- Dataset records:
========================

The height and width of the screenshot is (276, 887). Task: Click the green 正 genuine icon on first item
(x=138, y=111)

========================

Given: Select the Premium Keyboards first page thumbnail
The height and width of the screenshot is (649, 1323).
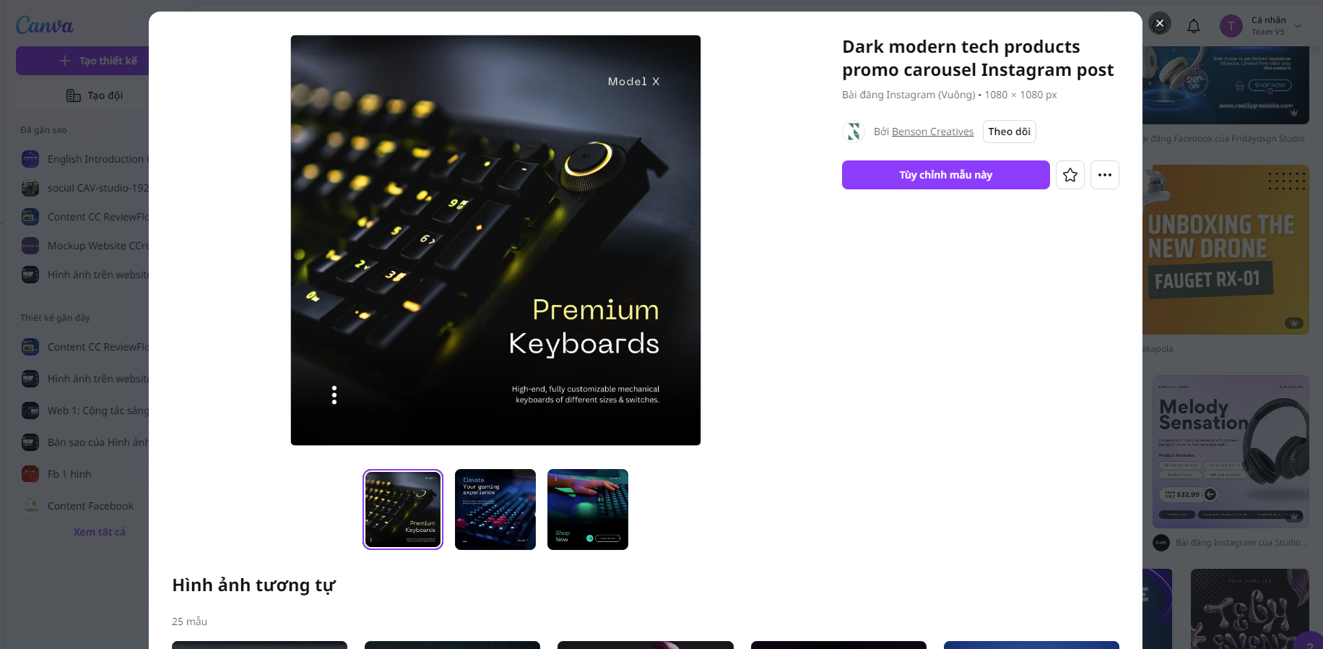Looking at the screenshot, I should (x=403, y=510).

========================

- What you have to do:
Convert the material from the line containing "The height and width of the screenshot is (276, 887)." through the line containing "(x=138, y=111)", both included, into a numbered list, omitting blank lines.

- Finished answer:
1. The height and width of the screenshot is (276, 887). Task: Click the green 正 genuine icon on first item
2. (x=138, y=111)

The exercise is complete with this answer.